↓↓↓

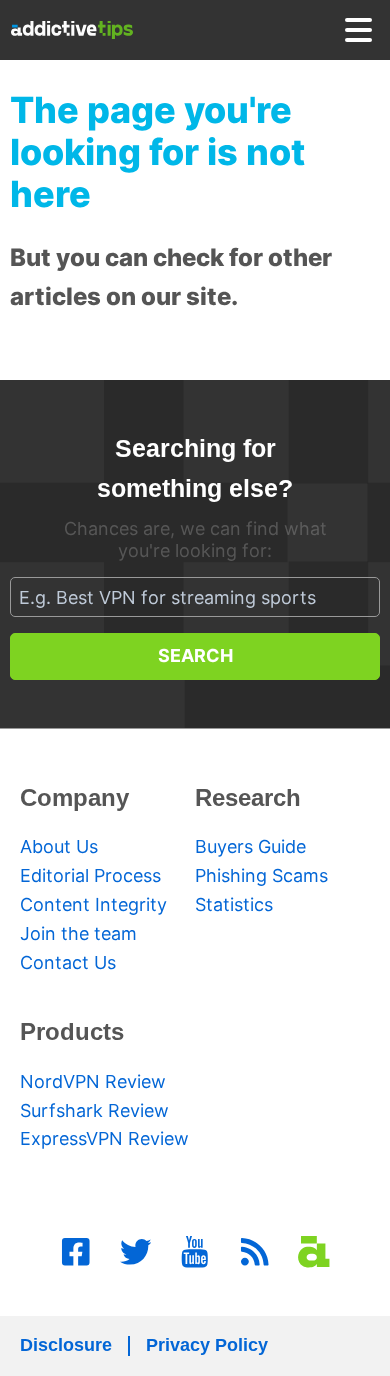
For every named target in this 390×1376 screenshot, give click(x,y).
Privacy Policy (207, 1345)
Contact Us (68, 962)
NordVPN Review (93, 1081)
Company (74, 797)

↑↑↑

■ **Instructions to follow**:
Nothing but the lines from the one containing "Privacy Policy (207, 1345)" to the last line of the listing above belongs in the answer; restate each word for word.

■ **Finished task**:
Privacy Policy (207, 1345)
Contact Us (68, 962)
NordVPN Review (93, 1081)
Company (74, 797)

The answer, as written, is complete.